Generation of reaction graphs

One complete reaction graph consists of six nodes and 30 edge vectors. The six nodes are the virtual nodes aggregated from the corresponding reaction component graphs using the built-in mean function in the Deep Graph Library (DGL) package, which averages the features of neighbouring nodes during message passing. The original graphs of reaction condition components, including catalyst, ligand, additive and solvent, are generated from the SMILES strings using DGL with default features of atoms and bonds. These default features for atoms encompass one-hot encoding of atom type, atom degree, number of implicit hydrogens, formal charge, number of radical electrons, hybridization, aromaticity and total hydrogens. The original graphs for arenes and electrophiles are generated from the Mol files retaining the information of atom number to facilitate the embedding of mechanistic features (Fukui indices f0, f, f+ and atomic charges Qc) to the reactive sites. Besides the mechanistic features, the default DGL atom features are also used for the atoms in the original arene graphs and electrophiles graphs before message passing.

MT-GNN architecture

The MT-GNN was developed to handle three tasks in parallel, including two regression tasks and one classification task. The model architecture consisted of multiple layers starting from graph attention layers that utilize three attention heads. Following the attention layers, a max pooling operation aggregated the node features, which were then passed through two consecutive graph convolutional layers. The outputs of the max pool layer were collected to provide insights for the input dataset. A rectified linear unit activation function was used after each layer to introduce nonlinearity into the model. The model produced three outputs for each regression task and logits for the classification task through the final linear layers. The model utilized 250 hidden dimensions for both regression and classification tasks.

Training details

The model is trained using a mini-batch gradient descent approach with the Adam optimizer, initialized with a learning rate of 10−3. During each training epoch, the losses for the three tasks are computed, where mean squared error is used for the regression tasks, and cross-entropy loss is applied to the classification task. A total loss Ltotal is computed as a weighted sum of these individual losses, where the regression tasks contribute 40% each (L1 and L2), and the classification task contributes 20% (L3).

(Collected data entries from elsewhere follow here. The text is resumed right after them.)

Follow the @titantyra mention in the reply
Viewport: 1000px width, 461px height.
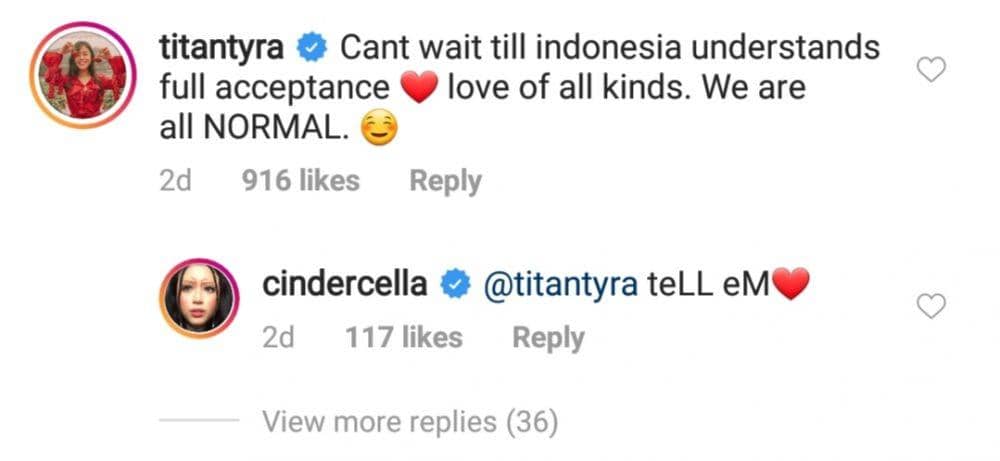coord(560,287)
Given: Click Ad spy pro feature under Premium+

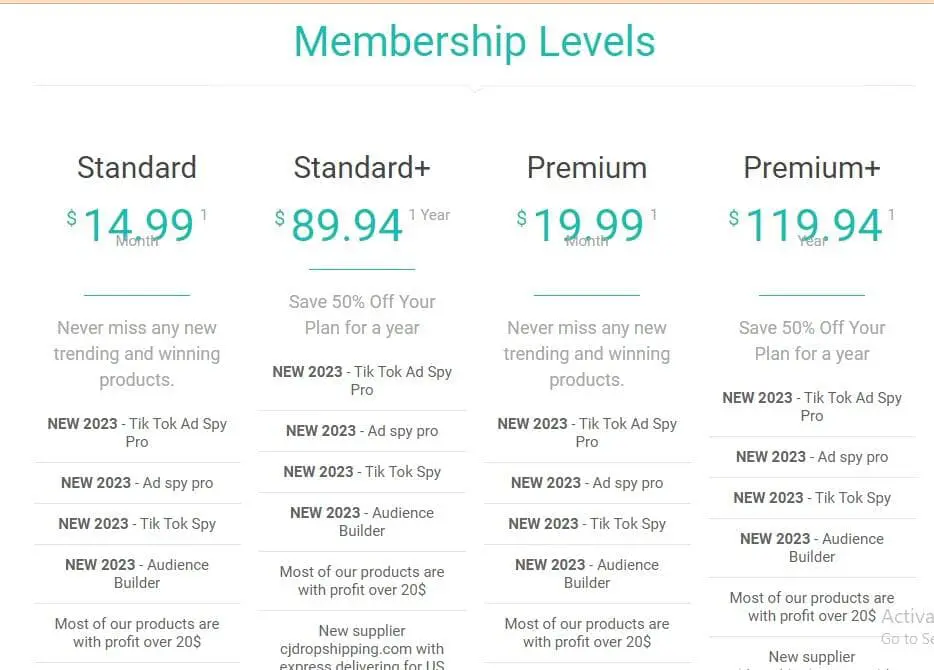Looking at the screenshot, I should [x=812, y=457].
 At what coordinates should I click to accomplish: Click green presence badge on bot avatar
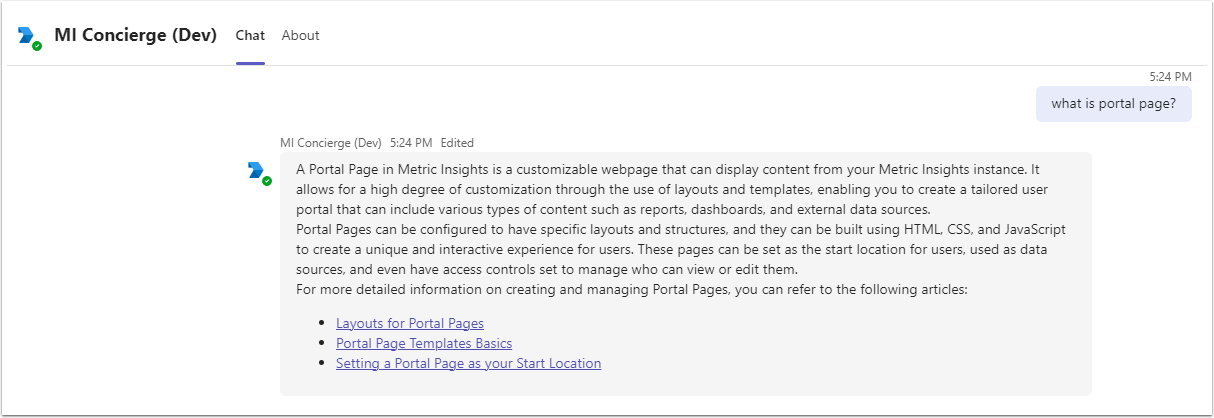click(x=267, y=181)
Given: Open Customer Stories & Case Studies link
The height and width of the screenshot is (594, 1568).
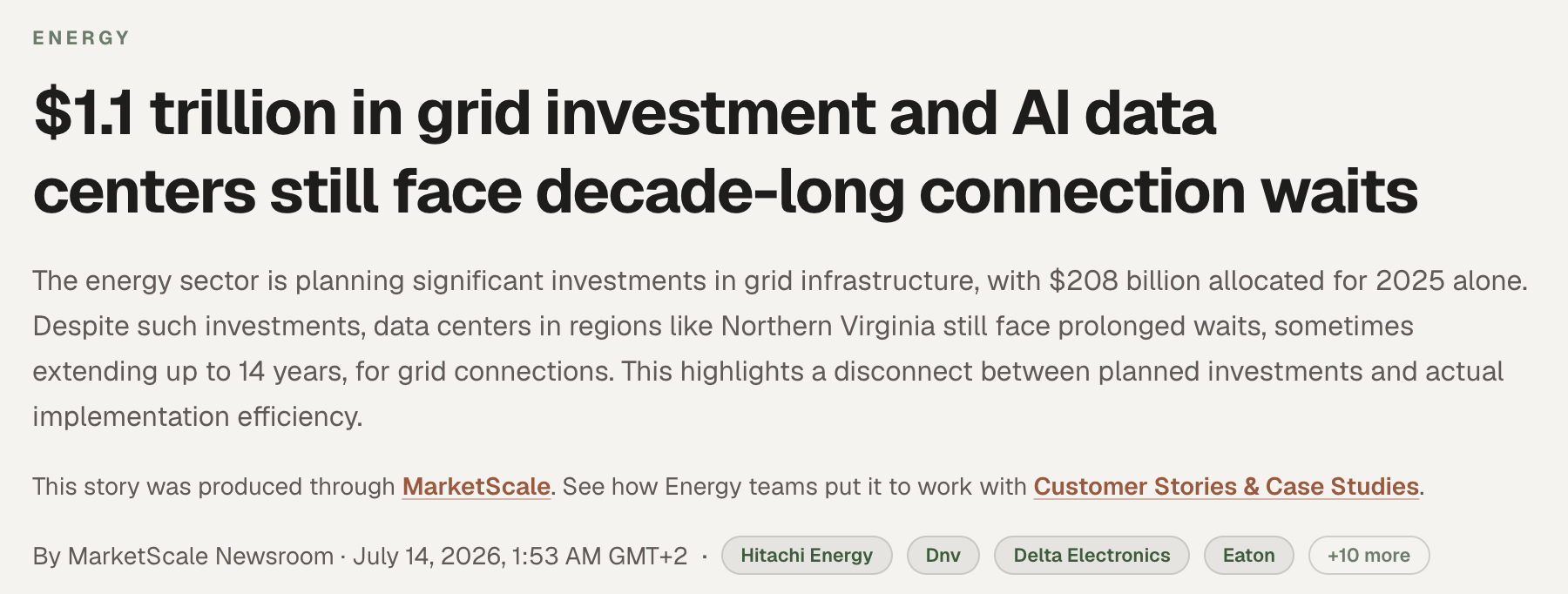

The model is evaluated on both training and validation datasets, with merits of accuracy for site-selectivity prediction and mean absolute error for molecular property regression to monitor the performance throughout the training process. The model is trained for a maximum of 200 epochs with a batch size of 30. When the model is trained through tenfold cross-validation, average values of the top one prediction accuracy for classification task of each fold is finally recorded.

General procedure for ruthenium-catalysed C‒H functionalization

A flame-dried Schlenk tube was added with substrate 1 (0.2 mmol), [RuCl2(p-cymene)]2 (5 mol%, 0.01 mmol), PPh3 (20 mol%, 0.04 mmol), MesCOOH (30 mol%, 0.06 mmol) and K2CO3 (0.4 mmol). The Schlenk tube was then sealed, purged and backfilled with N2 three times. Then, 1,4-dioxane (1.0 ml) and bromide 2 (0.6 mmol) were added via syringe, and the resulting mixture was stirred at 120 °C for 24 h. After cooling to ambient temperature, the mixture was diluted with ethyl acetate and filtered through a pad of Celite. Then, the solvent was removed in vacuo. The residue was purified by column chromatography on silica gel to afford the desired product 3.